BEGIN SOURCE DATA

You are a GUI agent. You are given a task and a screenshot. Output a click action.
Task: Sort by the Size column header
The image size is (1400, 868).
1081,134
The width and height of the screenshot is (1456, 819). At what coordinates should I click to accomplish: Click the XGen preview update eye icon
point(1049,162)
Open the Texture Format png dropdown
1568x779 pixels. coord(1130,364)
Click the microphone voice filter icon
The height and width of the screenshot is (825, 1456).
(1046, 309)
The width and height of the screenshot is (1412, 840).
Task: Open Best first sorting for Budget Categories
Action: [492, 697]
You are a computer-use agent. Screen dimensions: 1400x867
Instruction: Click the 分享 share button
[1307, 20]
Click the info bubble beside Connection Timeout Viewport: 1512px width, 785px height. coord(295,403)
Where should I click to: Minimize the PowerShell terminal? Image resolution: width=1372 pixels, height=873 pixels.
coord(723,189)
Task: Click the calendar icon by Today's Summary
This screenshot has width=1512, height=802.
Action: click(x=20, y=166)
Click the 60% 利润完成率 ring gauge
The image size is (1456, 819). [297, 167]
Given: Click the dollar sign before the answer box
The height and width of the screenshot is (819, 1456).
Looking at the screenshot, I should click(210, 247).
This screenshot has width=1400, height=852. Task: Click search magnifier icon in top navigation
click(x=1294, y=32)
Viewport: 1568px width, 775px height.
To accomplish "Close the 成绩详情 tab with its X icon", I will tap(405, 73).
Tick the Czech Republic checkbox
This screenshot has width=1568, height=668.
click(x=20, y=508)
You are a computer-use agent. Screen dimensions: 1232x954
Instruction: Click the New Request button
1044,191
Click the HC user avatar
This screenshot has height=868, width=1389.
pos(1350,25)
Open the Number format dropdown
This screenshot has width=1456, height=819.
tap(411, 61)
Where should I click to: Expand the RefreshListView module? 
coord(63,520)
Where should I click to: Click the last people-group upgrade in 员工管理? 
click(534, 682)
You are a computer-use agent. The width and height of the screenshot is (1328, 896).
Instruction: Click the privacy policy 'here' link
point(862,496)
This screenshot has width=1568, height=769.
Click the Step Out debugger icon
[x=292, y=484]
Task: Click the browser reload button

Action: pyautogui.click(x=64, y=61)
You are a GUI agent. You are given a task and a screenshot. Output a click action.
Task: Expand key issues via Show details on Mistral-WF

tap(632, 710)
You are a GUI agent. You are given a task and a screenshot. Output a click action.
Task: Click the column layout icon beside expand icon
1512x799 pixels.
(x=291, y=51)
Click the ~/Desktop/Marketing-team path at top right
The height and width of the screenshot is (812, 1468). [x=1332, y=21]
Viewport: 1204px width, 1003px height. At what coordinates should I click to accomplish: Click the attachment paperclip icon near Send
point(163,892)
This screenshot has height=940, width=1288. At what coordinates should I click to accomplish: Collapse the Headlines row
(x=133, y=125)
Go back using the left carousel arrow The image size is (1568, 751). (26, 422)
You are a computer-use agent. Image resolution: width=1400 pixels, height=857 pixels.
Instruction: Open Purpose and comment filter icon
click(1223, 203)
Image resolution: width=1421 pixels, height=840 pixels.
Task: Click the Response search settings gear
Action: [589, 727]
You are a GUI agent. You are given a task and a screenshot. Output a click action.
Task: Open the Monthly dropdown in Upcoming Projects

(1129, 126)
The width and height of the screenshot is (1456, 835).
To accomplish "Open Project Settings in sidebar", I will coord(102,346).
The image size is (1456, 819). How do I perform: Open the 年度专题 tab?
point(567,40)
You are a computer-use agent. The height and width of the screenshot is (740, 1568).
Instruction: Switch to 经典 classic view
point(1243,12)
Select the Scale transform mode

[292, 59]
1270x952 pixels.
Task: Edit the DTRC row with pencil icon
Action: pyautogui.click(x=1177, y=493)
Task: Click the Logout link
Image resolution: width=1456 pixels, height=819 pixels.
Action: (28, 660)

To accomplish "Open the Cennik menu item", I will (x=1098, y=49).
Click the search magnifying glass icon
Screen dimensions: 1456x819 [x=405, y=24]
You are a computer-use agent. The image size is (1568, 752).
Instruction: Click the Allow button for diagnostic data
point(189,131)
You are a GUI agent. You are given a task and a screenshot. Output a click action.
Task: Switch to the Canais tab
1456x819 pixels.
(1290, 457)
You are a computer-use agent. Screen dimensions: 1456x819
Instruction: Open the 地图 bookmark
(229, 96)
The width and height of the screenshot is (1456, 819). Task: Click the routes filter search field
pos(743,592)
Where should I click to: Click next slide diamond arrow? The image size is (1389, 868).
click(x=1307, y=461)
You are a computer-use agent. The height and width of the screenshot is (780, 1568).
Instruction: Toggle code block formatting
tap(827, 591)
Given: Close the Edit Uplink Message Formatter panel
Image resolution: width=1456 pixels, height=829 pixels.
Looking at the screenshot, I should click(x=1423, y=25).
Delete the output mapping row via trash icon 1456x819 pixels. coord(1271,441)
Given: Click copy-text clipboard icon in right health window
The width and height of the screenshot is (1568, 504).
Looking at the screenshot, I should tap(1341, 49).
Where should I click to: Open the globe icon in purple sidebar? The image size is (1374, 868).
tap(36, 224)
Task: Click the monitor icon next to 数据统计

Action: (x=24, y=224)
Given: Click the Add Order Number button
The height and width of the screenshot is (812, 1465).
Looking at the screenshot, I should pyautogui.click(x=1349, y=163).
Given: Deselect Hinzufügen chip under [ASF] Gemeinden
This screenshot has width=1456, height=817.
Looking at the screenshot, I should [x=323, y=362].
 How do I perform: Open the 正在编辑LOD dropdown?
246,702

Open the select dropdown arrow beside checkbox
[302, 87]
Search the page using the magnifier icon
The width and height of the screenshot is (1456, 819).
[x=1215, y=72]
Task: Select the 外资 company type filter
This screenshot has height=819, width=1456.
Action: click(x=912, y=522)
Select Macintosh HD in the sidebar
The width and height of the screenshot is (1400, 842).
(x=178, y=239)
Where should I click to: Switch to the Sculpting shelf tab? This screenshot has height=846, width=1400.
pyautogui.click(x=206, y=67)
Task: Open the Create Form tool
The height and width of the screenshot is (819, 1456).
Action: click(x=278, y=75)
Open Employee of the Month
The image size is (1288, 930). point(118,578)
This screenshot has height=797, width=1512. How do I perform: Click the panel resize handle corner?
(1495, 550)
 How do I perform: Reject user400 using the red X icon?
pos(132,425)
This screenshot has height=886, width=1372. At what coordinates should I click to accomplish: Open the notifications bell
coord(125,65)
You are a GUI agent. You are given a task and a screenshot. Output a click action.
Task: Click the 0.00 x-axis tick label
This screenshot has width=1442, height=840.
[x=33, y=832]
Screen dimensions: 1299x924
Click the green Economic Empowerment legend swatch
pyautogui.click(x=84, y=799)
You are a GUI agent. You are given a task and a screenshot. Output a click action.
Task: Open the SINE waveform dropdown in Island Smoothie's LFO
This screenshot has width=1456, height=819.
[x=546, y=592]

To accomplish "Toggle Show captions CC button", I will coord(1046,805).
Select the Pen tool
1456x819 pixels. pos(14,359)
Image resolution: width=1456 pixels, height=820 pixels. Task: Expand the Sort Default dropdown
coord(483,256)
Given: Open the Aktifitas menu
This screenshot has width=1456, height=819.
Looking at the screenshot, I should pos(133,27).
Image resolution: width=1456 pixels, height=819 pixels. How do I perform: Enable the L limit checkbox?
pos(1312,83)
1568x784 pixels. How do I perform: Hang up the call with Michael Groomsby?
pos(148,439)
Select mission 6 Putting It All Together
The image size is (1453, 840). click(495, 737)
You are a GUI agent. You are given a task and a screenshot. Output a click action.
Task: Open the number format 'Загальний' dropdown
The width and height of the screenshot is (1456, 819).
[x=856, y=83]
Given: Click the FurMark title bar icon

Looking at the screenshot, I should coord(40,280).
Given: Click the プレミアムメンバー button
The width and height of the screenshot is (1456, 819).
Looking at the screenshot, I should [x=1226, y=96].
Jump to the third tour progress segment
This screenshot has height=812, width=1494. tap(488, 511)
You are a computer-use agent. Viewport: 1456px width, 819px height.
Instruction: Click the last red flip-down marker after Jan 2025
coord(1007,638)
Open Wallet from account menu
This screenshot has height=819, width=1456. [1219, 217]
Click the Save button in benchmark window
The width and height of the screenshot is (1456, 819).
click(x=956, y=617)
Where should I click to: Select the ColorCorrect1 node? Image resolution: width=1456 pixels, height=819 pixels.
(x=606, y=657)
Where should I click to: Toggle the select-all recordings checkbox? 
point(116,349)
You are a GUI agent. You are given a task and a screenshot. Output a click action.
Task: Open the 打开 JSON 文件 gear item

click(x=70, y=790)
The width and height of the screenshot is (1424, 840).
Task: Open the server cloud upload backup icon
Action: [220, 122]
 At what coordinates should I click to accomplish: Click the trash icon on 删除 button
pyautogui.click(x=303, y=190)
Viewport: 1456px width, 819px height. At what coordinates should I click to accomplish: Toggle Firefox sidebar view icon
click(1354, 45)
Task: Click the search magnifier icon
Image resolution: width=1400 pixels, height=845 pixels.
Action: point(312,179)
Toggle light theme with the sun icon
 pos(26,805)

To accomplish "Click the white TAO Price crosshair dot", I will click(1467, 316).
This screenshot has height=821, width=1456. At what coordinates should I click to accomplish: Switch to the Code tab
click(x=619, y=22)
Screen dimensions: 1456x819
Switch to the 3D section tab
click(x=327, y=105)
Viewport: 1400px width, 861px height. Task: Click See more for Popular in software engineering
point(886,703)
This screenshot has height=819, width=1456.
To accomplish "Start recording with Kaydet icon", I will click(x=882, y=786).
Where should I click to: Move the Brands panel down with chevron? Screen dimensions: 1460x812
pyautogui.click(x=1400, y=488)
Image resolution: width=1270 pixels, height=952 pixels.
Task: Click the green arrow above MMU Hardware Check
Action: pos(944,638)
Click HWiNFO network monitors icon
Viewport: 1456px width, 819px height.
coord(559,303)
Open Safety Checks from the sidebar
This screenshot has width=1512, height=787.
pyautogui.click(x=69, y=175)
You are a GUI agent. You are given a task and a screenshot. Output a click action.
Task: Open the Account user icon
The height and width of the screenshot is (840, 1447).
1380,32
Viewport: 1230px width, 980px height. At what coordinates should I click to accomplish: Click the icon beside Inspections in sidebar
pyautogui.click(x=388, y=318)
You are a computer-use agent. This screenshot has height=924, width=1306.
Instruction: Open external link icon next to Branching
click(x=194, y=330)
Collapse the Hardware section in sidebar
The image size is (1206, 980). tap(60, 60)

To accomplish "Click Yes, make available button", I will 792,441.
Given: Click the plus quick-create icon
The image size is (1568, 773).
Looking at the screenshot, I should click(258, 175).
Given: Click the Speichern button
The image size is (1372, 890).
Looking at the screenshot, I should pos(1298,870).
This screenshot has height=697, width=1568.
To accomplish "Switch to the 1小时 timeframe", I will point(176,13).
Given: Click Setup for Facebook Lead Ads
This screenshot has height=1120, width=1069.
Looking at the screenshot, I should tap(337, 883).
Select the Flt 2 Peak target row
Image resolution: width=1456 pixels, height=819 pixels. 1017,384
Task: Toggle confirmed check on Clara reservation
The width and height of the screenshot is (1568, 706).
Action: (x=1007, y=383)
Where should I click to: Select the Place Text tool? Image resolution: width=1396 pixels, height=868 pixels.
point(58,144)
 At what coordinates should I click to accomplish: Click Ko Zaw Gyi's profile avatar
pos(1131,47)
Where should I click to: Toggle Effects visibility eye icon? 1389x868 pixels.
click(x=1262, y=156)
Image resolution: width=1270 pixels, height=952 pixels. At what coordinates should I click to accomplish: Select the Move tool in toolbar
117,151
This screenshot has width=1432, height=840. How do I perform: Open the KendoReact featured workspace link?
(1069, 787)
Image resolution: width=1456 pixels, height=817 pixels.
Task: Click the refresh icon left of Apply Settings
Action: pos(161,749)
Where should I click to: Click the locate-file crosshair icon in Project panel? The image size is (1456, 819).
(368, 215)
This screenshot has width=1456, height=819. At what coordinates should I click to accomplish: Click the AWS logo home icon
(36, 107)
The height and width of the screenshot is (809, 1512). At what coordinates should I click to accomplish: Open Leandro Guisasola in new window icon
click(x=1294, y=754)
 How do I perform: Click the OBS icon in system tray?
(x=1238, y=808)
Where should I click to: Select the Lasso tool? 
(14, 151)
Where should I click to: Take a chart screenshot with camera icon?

END SOURCE DATA

Reply with one number only: the count of lines in the entries that contain "computer".

▶ [REPLY]
10